I was assigned to a firebase where I was given the job of unloading and delivering supplies from helicopters. It was heaven. I had my own "hooch" to sleep in at night. The snapshot you see is my hooch.
I can't tell where the name hooch came from but I can tell you what it consisted of. A hooch in a structural sense was made from a piece of half-round steel culvert about eight feet long and six feet wide. A layer of sand bags covered the steel for protection at night from mortar rounds. The green material you see at the entrance is mosquito netting that I would drape down at night. Just behind the netting is a poncho liner that was draped over the netting if it was raining outside. Inside was a canvas cot that kept me above the rats and insects that wondered in at night. Living in a hooch was similar I would imagine to living in a cave.
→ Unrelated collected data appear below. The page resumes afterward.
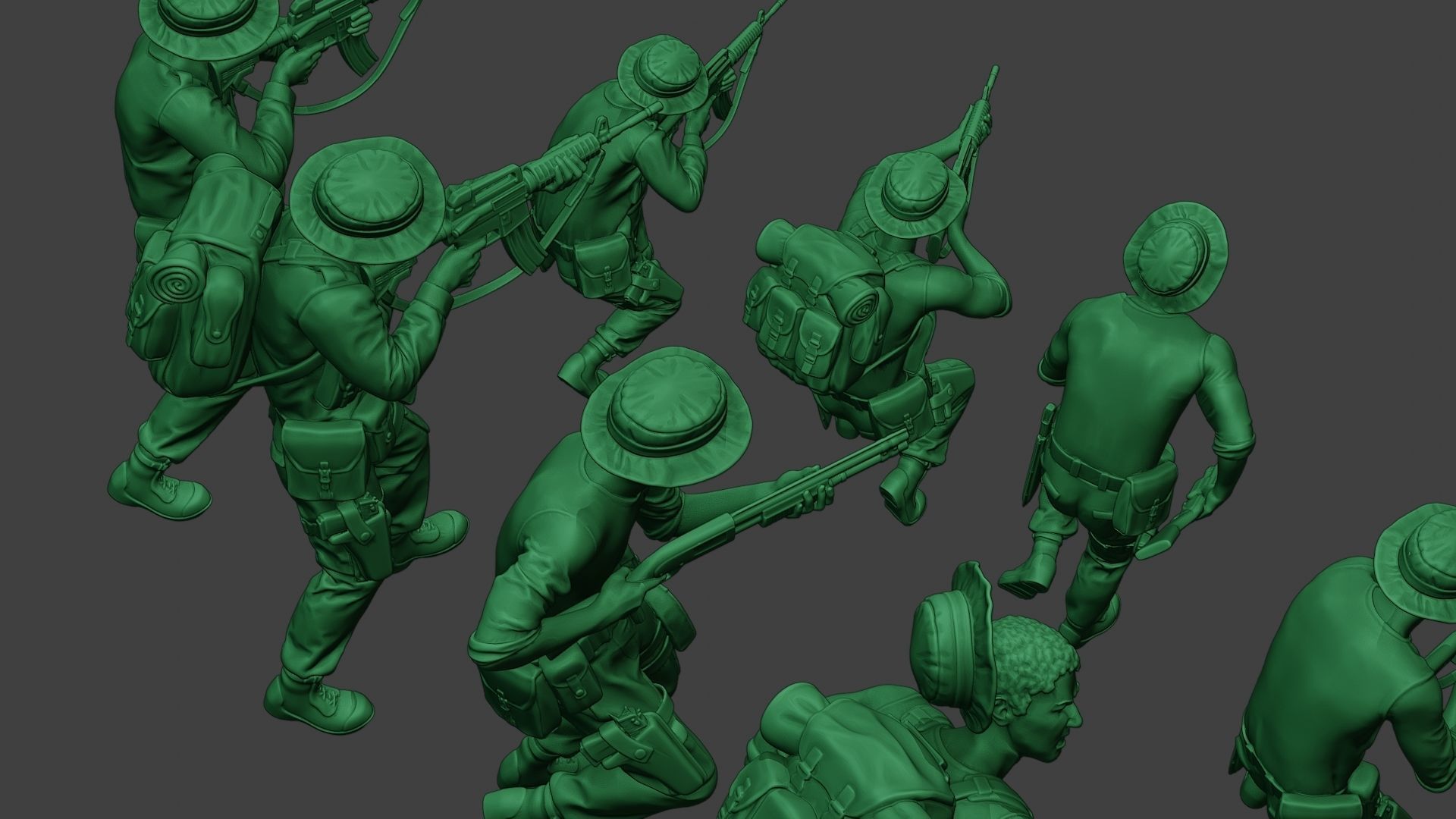The width and height of the screenshot is (1456, 819).
Task: Select the large boonie hat of second soldier
Action: click(x=366, y=201)
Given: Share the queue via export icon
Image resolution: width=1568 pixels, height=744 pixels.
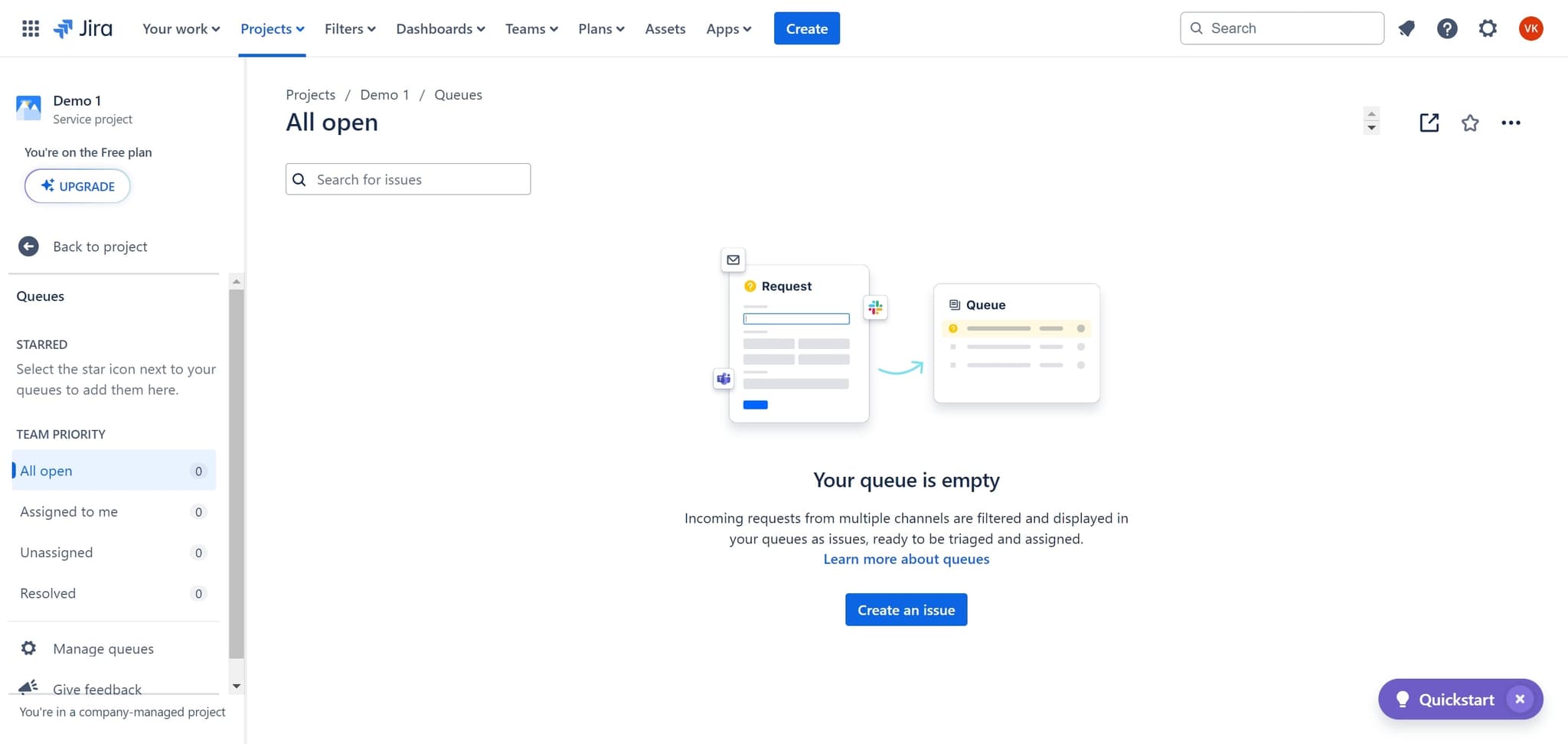Looking at the screenshot, I should (1429, 122).
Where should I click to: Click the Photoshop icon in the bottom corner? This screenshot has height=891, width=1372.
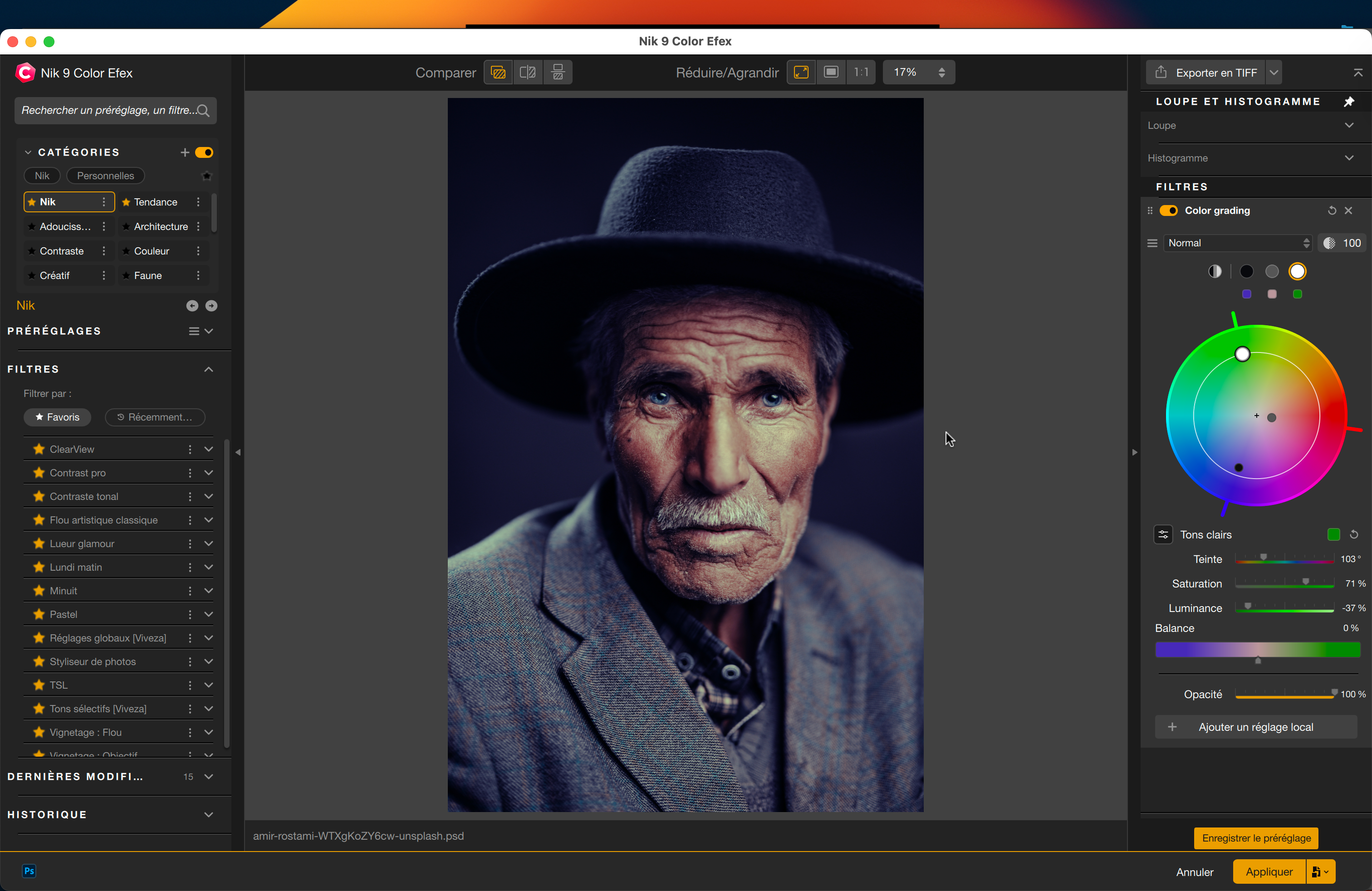pos(29,872)
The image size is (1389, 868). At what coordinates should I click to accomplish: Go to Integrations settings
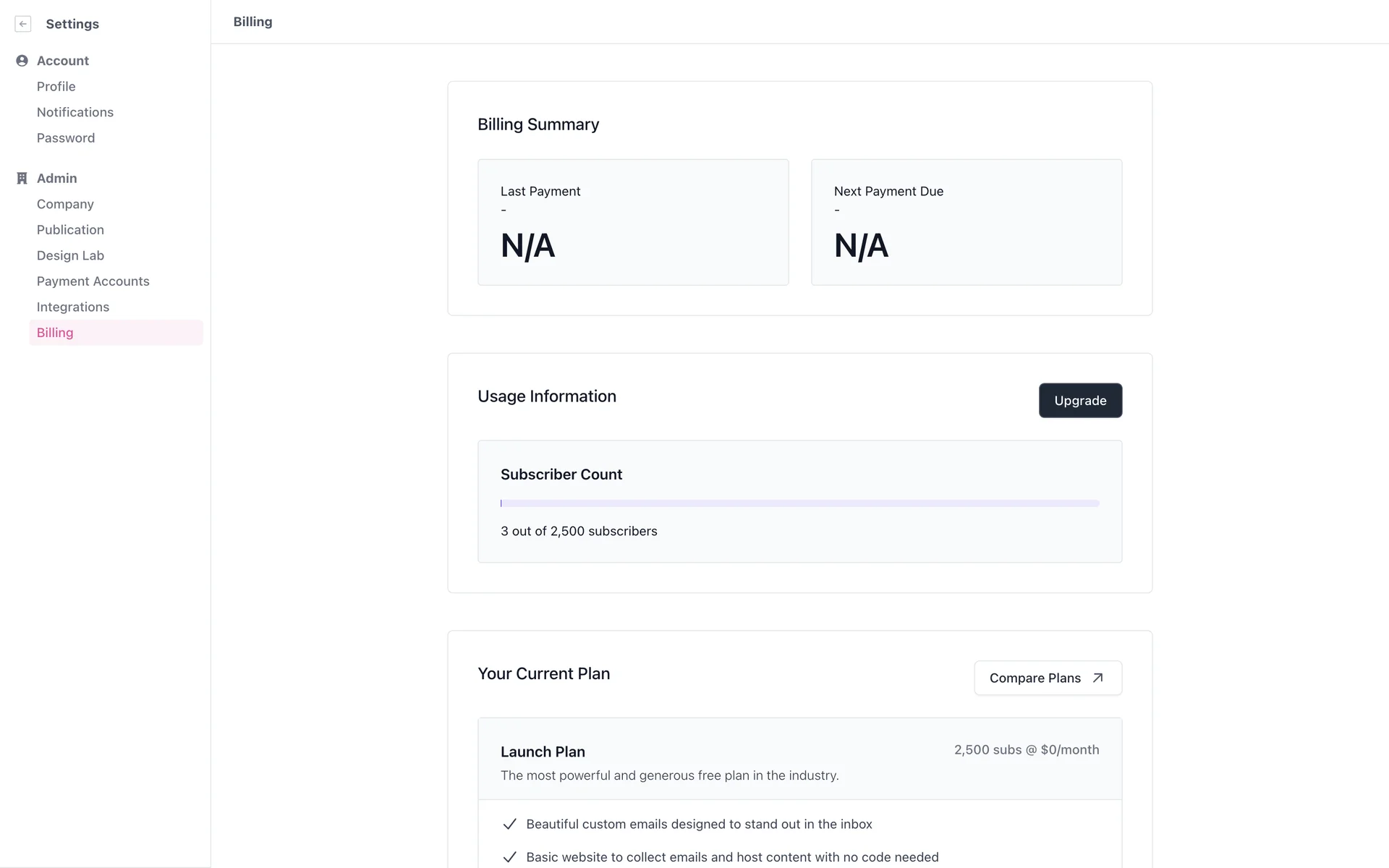(73, 307)
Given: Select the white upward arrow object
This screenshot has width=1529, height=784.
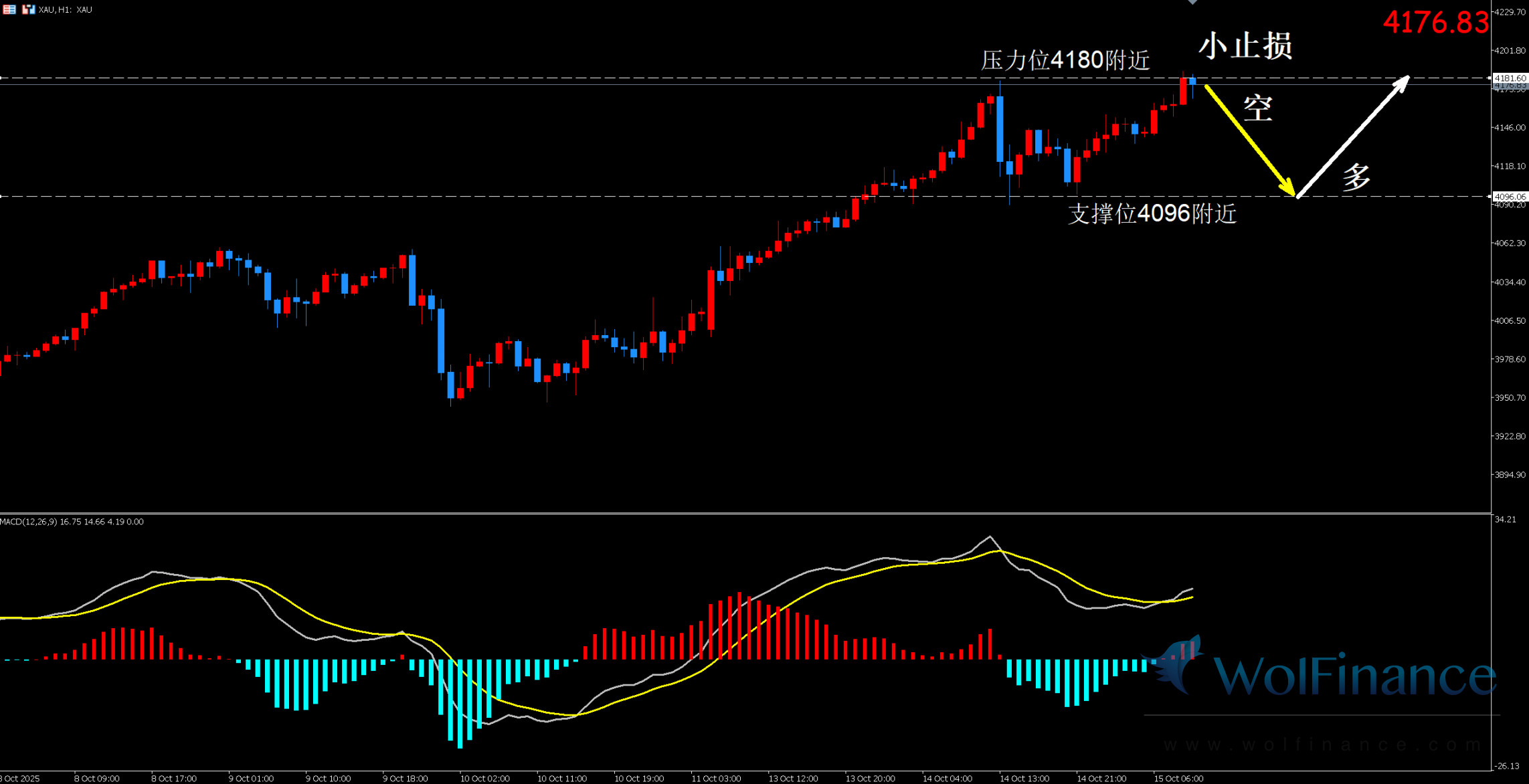Looking at the screenshot, I should (x=1352, y=137).
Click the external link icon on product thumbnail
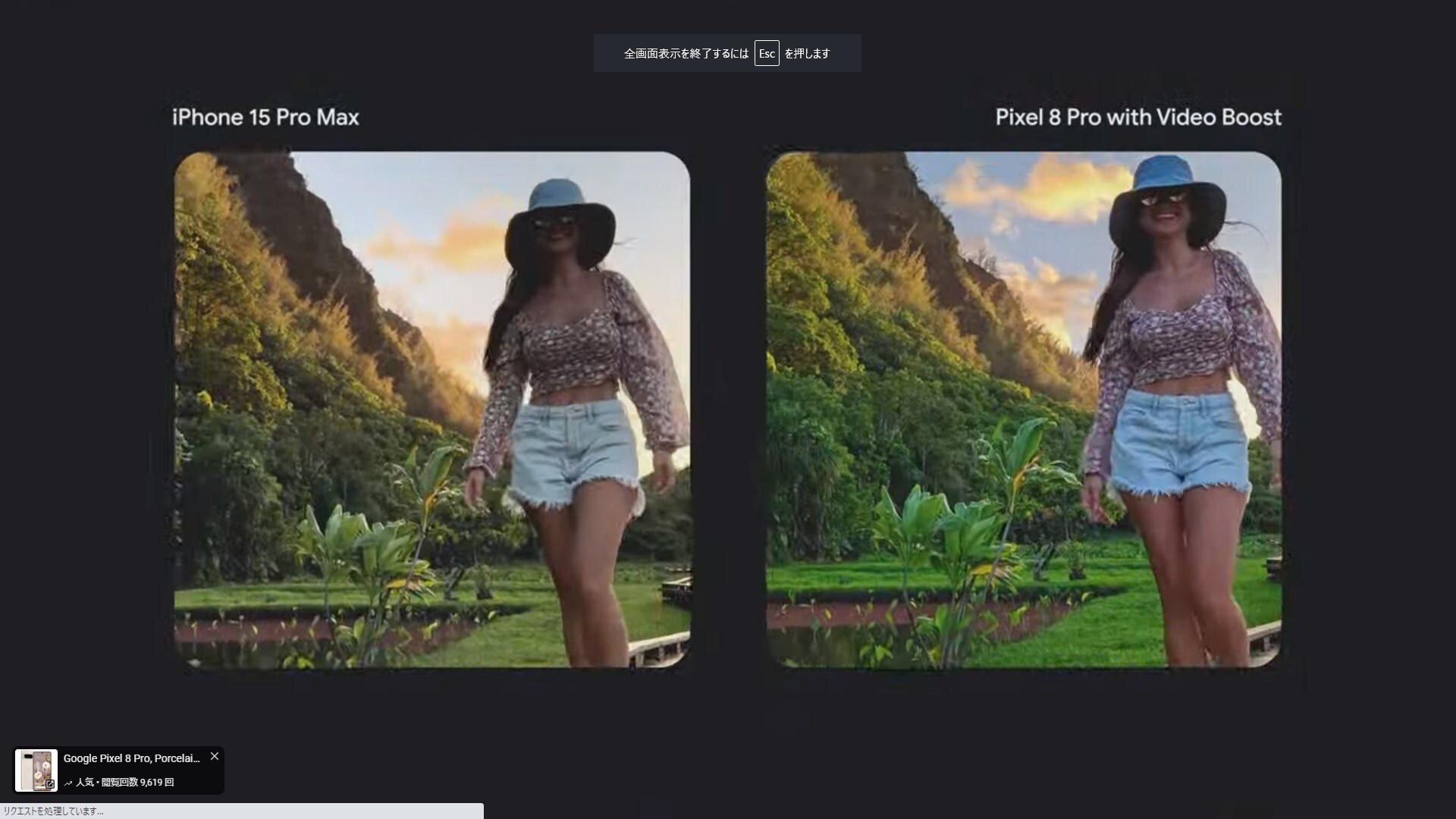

In the lower left corner of the entrance, you can see a black, plastic, jerrycan. It held five gallons of water. I would fill the can with water every morning after breakfast so the sun would heat it during the day. In the evening, I used the hot water to fill a canvas shower bucket and take my shower. Wow, it was great. The wooden skid was my front porch. I could sit on the edge of the cot, rest my feet on the skid and read a book or roll a joint. Just inside the door was the rucksack I had used when I was heading out to the jungle. Now it was sitting there almost empty and unused. I still kept ammunition for my M16 rifle and a few frag grenades in it but that was about it.
You cannot imagine what a relief and a pleasure it was to get out of the jungle and have my own private hooch to live in.